## WHAT YOU NEED TO DO:
Duplicate the data word for word, from the line with "This screenshot has" up to and including the line with "coord(110,73)". Leave the pictures out of your answer.

## TASK DATA:
--------------------------------
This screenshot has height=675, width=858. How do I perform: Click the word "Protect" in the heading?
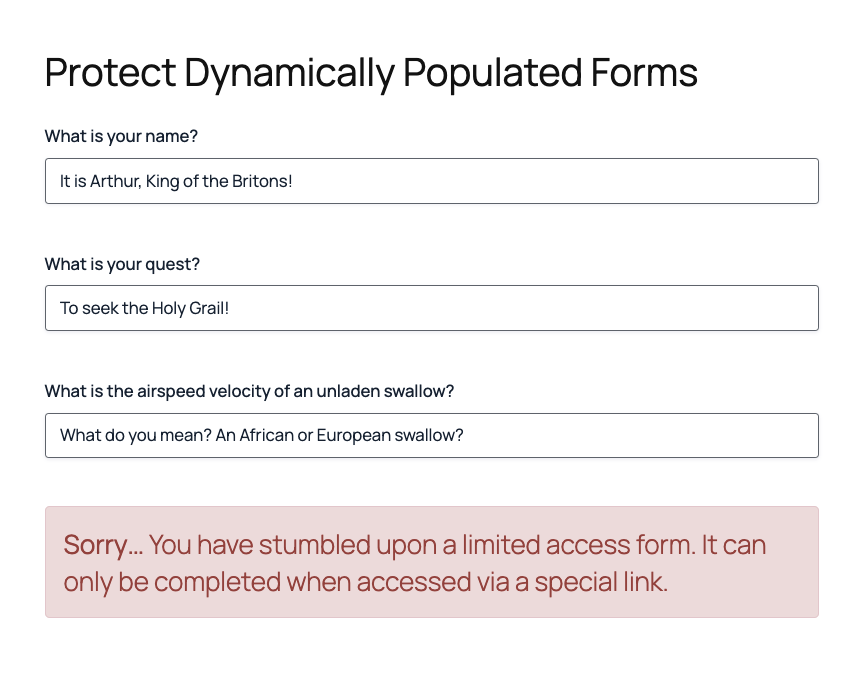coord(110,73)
--------------------------------
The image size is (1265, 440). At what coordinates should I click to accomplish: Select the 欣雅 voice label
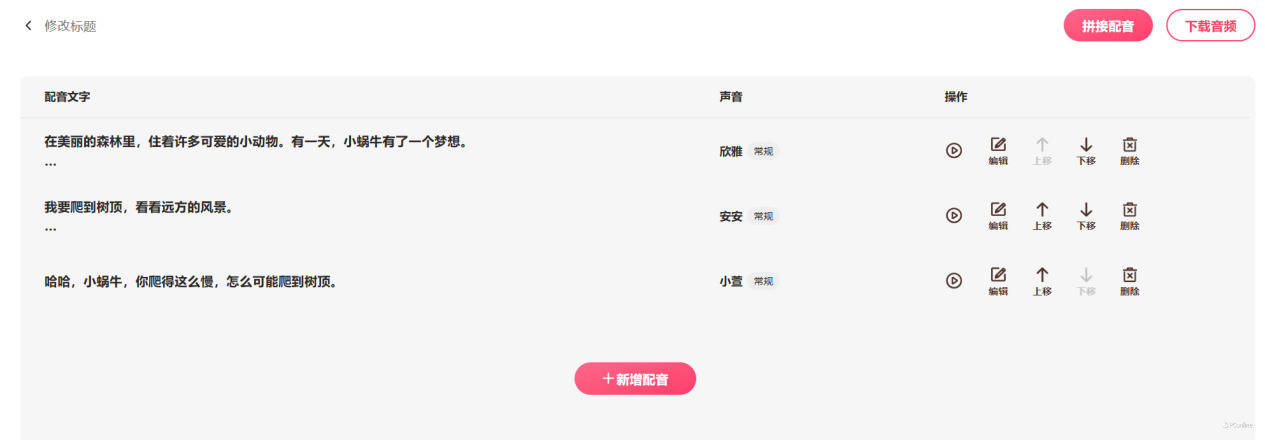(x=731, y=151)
--------------------------------
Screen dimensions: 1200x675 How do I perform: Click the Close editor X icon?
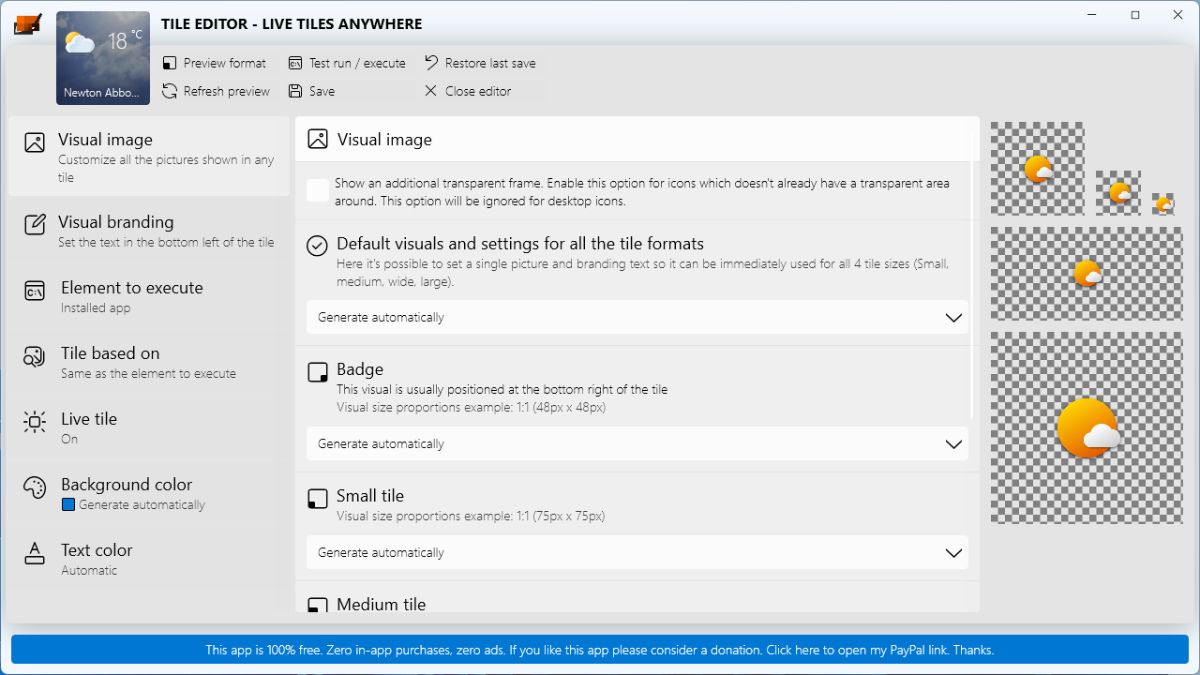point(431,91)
--------------------------------
## FULL OUTPUT:
This screenshot has height=675, width=858. How do I perform: Click the word "Protect" in the heading?
coord(110,73)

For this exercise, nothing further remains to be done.